- _Consignes_
1 – Relevez tous les noms propres de lieux, de personnes ou d'organisations qui figurent dans le texte sur Screbrenica.
2 – D'après le texte sur Screbrenica, qui a organisé le pèlerinage et à quel moment ?
3 – Reprenez le texte sur Screbrenica après sa dernière phrase.

- _Texte de la page_
Screbrenica 1995 - 2015

Dans les jours où la Bosnie commémore le massacre de Screbrenica, nous publions un compte-rendu d'un pèlerinage organisée par Compostelle-Cordoue au mois de mai 2015. Son titre
 
Bosnie, cette guerre si vite oubliée
reflète sans doute plus la réalité des pays d'origine des marcheurs que celle des Bosniaques qu'ils ont rencontrés. Les événements de ce 11 juillet 2015 en sont la preuve.
Dans sa conclusion, ce récit d'Alain Simonin est un appel à la réflexion et au recueillement. C'est ce à quoi nous vous invitons.

- _Lignes_
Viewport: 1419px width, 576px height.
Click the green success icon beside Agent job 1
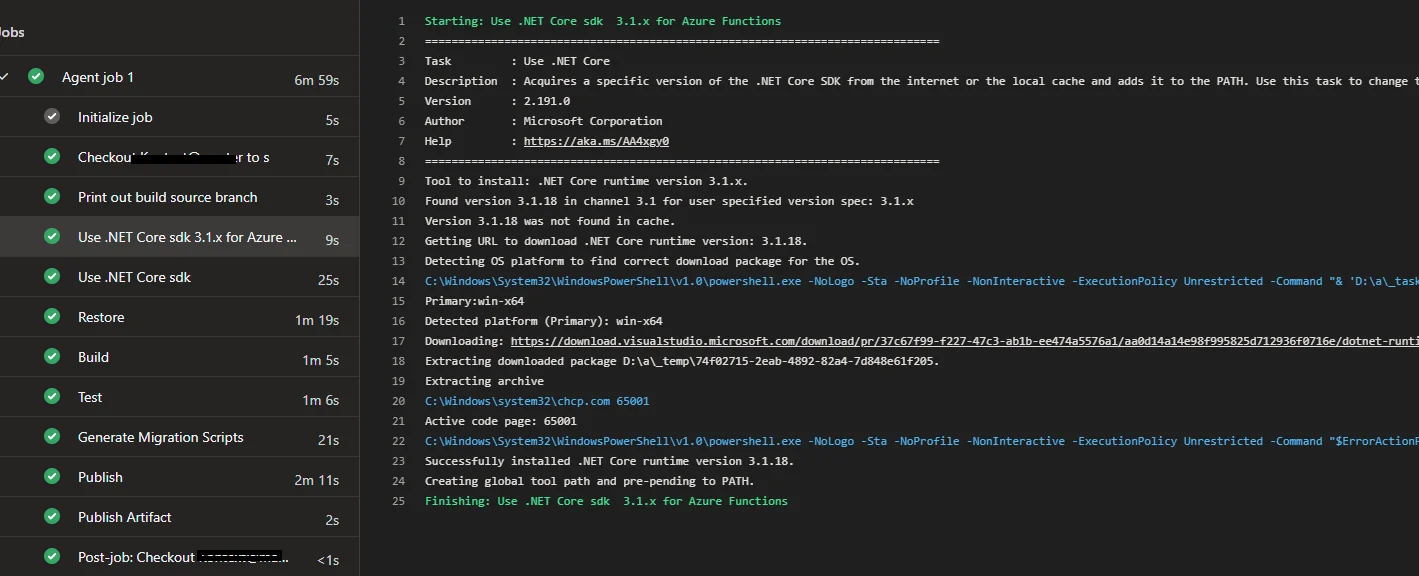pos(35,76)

--

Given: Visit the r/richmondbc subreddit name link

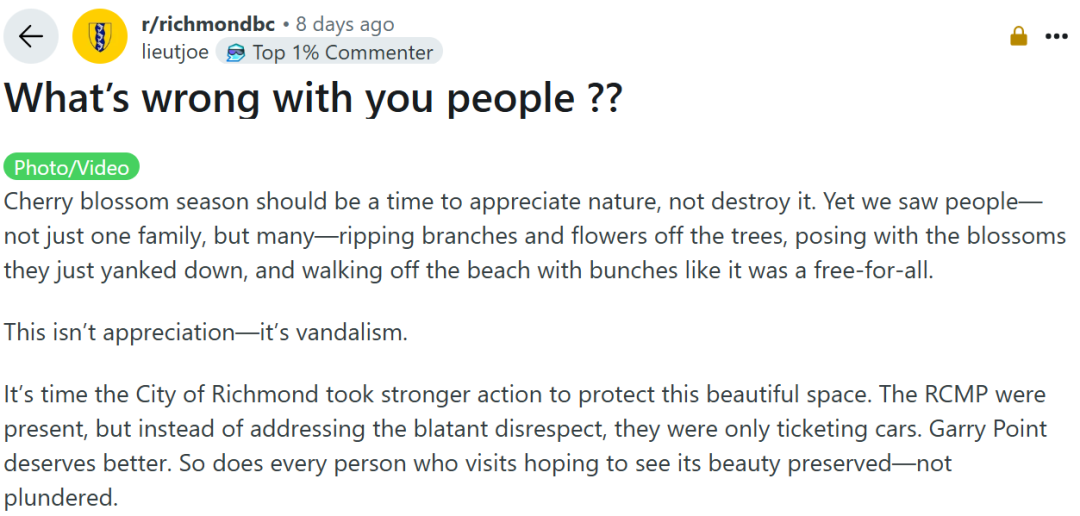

- _Réponses par consigne_
1 – Screbrenica, Bosnie, Compostelle-Cordoue, Alain Simonin

2 – Compostelle-Cordoue, au mois de mai 2015.

3 –
Récit d'une marche commémorative du massacre de Srebrenica et pour le renouveau de la Bosnie

Nous étions partis ce 9 mai dernier vingt-deux marcheurs-pèlerins de Suisse, de France, d'Algérie, d'Allemagne, de croyances et de convictions variées, pour nous associer au renouveau de la Bosnie sur le Chemin de paix1 qui commémore en juillet de chaque année le génocide de Srebrenica. Notre petit groupe anticipait cette grande marche de juillet qui rassemble plus de 6000 personnes et qui va fêter cette année le 20ème anniversaire du génocide. De Nezuk à Srebrenica, 15 à 20 km par jour, nous voulions témoigner de notre solidarité concrète envers les « gens de Bosnie » qui hébergent les marcheurs dans leurs modestes maisons aujourd'hui reconstruites sans être toujours achevées. Le développement des ces gîtes d'accueil pouvant contribuer modestement à une économie en quête de redémarrage. La colombe de la paix comme étendard accroché à nos sacs, nous avons entamé notre périple de quatre jours le cœur vaillant et le pas alerte.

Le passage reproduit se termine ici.